8. Artikel 6.1 van de BBO luidt:
"De boa openbare ruimte heeft een breed pakket aan bevoegdheden waardoor het lokale veiligheidsbeleid gericht op de aanpak van overlast en kleine ergernissen en andere feiten die de leefbaarheid aantasten binnen de openbare ruimte kan worden gehandhaafd. Toekomstige uitbreidingen van de domeinlijst (paragraaf 6.4) dient te voldoen aan de cumulatieve criteria van het leefbaarheidscriterium die zijn benoemd in de brief van 1 april 2014 ‘Voortgang samenhang toezicht en handhaving in de openbare ruimte’.
A. Criteria met betrekking tot de afbakening van ‘leefbaarheid’:
– Het feit is aan te merken als overlast, verloedering, kleine ergernis.
– Het gaat in de basis om overtredingen die de leefbaarheid aantasten.
– Het te handhaven feit behelst geen duplicering van handhaving op grond van formele wetgeving.
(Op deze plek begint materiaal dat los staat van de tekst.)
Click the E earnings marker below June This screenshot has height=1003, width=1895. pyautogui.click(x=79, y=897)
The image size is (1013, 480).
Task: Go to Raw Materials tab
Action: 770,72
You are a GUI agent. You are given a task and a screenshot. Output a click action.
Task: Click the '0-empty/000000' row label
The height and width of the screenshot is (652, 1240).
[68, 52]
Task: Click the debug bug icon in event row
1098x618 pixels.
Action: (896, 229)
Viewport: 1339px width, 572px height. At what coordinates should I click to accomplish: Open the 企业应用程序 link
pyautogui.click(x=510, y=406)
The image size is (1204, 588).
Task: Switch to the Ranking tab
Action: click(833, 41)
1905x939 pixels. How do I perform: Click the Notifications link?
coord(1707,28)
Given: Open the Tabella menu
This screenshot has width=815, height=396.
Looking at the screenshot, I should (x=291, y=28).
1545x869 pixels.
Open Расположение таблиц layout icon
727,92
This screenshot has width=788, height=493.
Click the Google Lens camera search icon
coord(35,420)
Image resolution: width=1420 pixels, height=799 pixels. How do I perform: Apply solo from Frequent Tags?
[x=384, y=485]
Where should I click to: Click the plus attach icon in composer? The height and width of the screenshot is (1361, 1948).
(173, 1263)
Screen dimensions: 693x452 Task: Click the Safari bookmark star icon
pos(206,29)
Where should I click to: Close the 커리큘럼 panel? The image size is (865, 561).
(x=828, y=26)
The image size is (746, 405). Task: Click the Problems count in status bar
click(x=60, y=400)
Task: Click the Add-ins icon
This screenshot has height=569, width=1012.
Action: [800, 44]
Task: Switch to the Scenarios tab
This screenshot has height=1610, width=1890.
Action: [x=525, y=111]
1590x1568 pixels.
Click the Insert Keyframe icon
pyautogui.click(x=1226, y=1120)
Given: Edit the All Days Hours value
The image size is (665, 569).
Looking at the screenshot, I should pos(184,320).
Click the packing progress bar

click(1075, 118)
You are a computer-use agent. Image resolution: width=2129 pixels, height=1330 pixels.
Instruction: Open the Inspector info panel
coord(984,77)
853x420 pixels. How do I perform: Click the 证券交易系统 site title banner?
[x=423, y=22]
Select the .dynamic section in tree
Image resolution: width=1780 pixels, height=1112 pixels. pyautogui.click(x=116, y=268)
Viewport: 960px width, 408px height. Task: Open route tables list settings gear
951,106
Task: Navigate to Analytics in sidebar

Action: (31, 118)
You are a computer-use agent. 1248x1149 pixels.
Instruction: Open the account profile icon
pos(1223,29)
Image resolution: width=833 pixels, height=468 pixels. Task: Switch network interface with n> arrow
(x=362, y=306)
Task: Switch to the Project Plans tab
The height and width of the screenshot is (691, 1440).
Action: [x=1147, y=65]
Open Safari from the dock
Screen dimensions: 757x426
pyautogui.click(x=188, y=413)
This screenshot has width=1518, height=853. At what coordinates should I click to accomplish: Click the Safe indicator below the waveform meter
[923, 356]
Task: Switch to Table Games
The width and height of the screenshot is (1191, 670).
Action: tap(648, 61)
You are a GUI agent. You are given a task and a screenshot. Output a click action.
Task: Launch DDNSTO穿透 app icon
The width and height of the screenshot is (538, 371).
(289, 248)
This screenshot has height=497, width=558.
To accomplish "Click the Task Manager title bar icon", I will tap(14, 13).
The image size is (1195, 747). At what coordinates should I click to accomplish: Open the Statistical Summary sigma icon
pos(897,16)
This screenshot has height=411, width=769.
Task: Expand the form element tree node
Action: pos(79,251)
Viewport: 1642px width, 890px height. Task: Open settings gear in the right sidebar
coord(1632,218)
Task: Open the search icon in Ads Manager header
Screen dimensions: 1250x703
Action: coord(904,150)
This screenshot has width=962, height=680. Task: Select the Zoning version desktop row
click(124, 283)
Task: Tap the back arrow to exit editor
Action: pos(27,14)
Bijv. het dealen van drugs wordt aangepakt op grond van de Opiumwet door de politie; het neveneffect – de overlast – kan door boa’s via de APV worden gehandhaafd.
B. Criteria met betrekking tot de uitvoerbaarheid door een boa met het specialisme Openbare Ruimte:
- Het feit is te constateren tijdens de surveillance van de boa (de boa dient aanwezig te zijn op straat in de wijk).
-
Het feit is door eigen waarneming direct te constateren, niet zijnde uitsluitend waarnemingen door foto/ beeldmateriaal.
- Het feit is in beginsel feit gecodeerd af te handelen. Voor zover het gaat om niet-feit gecodeerde zaken gaat het om die zaken die eenvoudig bewijsbaar zijn en die niet zien op geweld, veelplegers, medepleging en/of aanzienlijke schade.
- De taak/bevoegdheid vraagt geen extra opleiding en apparatuur.
- In beginsel is er geen sprake van een te verwachten gevaarlijke of gewelddadige setting.
9. Uit de brief van 1 april 2014 volgt onder het kopje
Leefbaarheidscriteriumdat de minister criteria heeft geformuleerd ten behoeve van de afbakening van de bevoegdheden van de boa in Domein I Openbare Ruimte en, in het verlengde hiervan, om de taakverdeling tussen politie enerzijds en boa's anderzijds helder te houden. Kort gezegd, uit deze criteria kan worden afgeleid voor welke overtredingen de boa mag handhaven en waar zijn werk ophoudt en de politie het overneemt. De kern van het werk van de gemeentelijke boa in Domein I is dat hij in de openbare ruimte aanwezig is, toezicht houdt en handhavend optreedt waar nodig in geval van kleine ergernissen, overtredingen en overlastsituaties die de leefbaarheid in wijken en buurten aantasten.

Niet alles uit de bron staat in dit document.